Monster Jam Yumyum
Went to the Monster Truck Jam tonight- what great fun. The last time I went to a Monster Truck Jam, I got to take a World- Renowned Philosopher out for supper the next night, so I regaled him with Tales of the Monsters. He was fascinated, not having had an oppoortunity in the past to attend such a Prestigious Event. Then I asked him the following Philosophical Question (knowing that he was about to do a big debate, I figured he needed to get warmed up) : Would you rather fart in public, or pee your pants in private? This question had recently come up at pooker, so I was getting everyone's answers. Of course, nowadays I would say poo your pants in private. A surprising number of people chose to pee their pants in private. Steve chose pee his pants in public.

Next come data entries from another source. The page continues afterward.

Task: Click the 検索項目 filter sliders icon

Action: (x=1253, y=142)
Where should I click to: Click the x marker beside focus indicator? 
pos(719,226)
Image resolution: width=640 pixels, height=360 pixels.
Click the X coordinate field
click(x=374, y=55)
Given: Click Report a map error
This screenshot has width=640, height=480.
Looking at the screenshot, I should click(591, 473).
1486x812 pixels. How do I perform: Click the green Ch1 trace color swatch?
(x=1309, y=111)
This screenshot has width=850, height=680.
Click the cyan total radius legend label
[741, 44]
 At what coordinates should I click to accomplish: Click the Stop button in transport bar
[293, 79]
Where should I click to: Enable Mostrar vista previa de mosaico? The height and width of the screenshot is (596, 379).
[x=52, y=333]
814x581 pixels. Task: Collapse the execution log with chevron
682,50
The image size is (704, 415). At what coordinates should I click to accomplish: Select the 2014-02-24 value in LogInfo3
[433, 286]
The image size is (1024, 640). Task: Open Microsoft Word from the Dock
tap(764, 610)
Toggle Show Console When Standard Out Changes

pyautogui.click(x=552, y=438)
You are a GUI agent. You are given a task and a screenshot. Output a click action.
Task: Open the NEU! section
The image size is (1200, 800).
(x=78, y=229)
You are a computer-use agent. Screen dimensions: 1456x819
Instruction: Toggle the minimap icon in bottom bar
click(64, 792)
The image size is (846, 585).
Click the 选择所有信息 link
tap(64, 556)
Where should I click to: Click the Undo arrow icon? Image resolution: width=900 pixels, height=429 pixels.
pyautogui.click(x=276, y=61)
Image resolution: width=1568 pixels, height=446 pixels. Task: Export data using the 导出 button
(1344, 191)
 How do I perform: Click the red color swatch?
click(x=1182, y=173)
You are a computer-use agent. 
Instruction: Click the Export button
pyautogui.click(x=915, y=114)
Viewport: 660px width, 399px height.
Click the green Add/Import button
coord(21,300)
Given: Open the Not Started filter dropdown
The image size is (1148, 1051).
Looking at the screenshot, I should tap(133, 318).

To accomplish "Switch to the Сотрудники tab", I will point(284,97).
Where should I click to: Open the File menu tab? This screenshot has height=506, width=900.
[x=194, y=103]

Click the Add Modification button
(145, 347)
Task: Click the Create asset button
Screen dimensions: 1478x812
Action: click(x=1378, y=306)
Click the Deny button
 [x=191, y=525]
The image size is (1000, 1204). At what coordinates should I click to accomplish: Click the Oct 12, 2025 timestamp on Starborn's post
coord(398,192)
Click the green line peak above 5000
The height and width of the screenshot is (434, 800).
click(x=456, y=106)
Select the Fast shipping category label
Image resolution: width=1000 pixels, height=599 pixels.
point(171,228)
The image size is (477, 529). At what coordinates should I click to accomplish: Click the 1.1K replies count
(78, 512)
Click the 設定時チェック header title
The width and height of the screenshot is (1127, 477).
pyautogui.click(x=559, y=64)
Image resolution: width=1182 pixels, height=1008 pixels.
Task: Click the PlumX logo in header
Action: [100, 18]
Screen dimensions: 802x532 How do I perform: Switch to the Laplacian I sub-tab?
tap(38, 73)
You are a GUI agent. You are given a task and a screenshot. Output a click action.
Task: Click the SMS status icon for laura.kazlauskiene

Anyways, this is from the Gateway, the U of A's student newspaper. I read it today and almost pooed my pants (in public-don't worry I wasn't really going to) from laughing.
Dave Alexander's Top Ten Signs your History prof sucks
10. The mere mention of Turkey causes him to grab the nearest person’s lapels and scream, “Istanbul, not Constantinople,” followed by “and it’s nobody’s business but the Turks... so fuck off!”
9. Habitually wears authentic Civil War army uniform, even when not lecturing about the Civil War.
8. In addition to lecturing about the bronze age, he talks about “the metal years.”
7. He claims the country of Chad used to be called Kevin, but refuses to say why.
6. Complains constantly about how That ’70s Show “gets it wrong, maaan.”
5. Citing extensive medieval records and slides of cave paintings, he painstakingly “proves” the impossibility of Queens of the Stone Age.
4. He swears the Second World War was actually started by a pie-fight gone horribly wrong.
3. The choice topics for your midterm paper are Back to the Future 3, Bill & Ted’s Excellent Adventure, and Timecop.
2. Earned his doctorate by proving beyond a reasonable doubt that Rome was, in fact, not built in a day.
1. He confuses Joan of Arc with Joan of Jett.